STORED RECORDS ▸
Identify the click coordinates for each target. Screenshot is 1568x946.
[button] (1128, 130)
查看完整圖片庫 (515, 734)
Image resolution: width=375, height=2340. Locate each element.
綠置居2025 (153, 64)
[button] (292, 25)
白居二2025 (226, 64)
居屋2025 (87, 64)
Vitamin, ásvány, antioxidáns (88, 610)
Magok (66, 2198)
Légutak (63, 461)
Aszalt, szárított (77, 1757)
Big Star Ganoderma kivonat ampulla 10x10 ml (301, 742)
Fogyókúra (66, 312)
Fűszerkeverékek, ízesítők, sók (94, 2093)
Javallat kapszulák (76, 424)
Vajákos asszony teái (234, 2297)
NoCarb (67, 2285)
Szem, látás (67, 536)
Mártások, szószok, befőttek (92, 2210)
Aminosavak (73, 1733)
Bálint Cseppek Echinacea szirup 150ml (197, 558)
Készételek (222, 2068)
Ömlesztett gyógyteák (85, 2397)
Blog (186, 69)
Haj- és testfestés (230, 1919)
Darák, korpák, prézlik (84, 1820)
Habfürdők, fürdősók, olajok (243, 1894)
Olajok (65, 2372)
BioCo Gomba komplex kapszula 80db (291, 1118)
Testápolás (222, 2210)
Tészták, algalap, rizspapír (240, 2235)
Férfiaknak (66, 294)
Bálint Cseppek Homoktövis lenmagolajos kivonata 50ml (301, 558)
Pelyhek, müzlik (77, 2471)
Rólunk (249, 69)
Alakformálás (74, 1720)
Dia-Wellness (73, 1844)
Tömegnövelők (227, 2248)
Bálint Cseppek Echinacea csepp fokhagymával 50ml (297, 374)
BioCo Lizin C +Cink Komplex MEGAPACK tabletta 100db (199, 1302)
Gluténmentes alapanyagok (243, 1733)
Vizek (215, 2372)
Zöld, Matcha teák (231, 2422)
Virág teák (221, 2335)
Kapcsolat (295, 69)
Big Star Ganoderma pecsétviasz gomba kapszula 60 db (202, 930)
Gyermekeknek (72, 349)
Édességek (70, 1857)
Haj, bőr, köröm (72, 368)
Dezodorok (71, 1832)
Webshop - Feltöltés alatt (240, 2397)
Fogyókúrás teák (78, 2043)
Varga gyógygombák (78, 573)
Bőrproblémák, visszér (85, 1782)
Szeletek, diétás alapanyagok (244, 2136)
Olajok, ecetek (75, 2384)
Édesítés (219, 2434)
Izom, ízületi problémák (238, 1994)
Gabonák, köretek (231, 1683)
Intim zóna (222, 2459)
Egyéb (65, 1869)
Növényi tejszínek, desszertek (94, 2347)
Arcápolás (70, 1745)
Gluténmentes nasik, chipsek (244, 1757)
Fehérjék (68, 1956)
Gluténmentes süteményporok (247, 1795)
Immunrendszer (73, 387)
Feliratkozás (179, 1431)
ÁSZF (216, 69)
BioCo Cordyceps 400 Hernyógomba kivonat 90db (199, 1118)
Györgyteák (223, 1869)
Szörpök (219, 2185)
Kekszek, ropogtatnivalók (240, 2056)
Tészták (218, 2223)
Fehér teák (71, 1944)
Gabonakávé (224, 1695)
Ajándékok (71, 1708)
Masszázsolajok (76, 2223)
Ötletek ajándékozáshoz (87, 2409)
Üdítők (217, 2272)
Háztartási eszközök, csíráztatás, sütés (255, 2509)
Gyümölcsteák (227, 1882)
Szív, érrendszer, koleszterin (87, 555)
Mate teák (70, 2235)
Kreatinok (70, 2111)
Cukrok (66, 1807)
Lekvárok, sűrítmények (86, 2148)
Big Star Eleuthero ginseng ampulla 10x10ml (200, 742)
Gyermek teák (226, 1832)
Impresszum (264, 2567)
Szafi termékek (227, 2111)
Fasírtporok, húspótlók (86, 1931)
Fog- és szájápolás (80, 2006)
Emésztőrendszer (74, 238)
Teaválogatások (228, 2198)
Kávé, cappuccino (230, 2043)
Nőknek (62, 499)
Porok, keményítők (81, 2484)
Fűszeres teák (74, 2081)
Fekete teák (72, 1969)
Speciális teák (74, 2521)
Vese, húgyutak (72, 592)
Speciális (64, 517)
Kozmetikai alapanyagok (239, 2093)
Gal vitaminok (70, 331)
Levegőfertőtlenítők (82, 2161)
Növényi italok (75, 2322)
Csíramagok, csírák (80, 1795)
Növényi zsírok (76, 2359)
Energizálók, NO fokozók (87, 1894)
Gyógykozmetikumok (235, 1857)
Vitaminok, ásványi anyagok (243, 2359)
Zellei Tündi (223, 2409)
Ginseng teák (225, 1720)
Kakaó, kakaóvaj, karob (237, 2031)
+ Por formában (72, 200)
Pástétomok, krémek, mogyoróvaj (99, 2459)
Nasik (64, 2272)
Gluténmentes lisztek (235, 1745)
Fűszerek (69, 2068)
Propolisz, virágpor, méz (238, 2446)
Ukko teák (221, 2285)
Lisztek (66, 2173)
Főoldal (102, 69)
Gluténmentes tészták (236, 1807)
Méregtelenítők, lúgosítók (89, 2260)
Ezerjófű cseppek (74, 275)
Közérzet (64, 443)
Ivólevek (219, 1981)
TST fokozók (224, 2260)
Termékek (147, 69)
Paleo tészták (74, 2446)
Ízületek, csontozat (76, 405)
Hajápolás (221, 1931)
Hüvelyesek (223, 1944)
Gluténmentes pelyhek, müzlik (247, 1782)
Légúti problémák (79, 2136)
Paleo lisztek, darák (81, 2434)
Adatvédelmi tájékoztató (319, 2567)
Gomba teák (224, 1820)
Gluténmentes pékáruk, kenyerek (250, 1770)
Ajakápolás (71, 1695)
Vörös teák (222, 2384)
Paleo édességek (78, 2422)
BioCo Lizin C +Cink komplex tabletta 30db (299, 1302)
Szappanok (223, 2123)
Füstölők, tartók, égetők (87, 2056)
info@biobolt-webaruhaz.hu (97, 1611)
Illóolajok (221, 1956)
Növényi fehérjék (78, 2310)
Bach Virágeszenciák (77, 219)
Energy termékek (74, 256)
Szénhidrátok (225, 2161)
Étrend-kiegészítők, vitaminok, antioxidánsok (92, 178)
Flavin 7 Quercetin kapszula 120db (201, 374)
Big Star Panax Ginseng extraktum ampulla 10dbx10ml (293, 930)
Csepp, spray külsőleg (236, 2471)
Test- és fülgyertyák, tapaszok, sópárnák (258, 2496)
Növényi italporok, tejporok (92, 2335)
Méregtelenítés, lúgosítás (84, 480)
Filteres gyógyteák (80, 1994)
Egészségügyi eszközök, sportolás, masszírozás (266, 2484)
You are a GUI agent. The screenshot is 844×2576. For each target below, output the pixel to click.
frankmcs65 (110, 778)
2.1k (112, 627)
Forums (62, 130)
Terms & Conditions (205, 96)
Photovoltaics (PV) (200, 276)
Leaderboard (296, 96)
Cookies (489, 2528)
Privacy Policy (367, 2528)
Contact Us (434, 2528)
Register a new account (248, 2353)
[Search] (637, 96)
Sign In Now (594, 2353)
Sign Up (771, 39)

GIVEN PROBLEM ▸
Starting with the line containing "Privacy Policy (367, 2528)" and going on through the last line of the data, copy out only those lines in full, with every coordinate multiplied by 1.45 and rounded to a whole number, halves rounding up.

FULL SOLUTION ▸
Privacy Policy (532, 3666)
Contact Us (629, 3666)
Register a new account (360, 3412)
[Search] (924, 139)
Sign In Now (861, 3412)
Sign Up (1118, 57)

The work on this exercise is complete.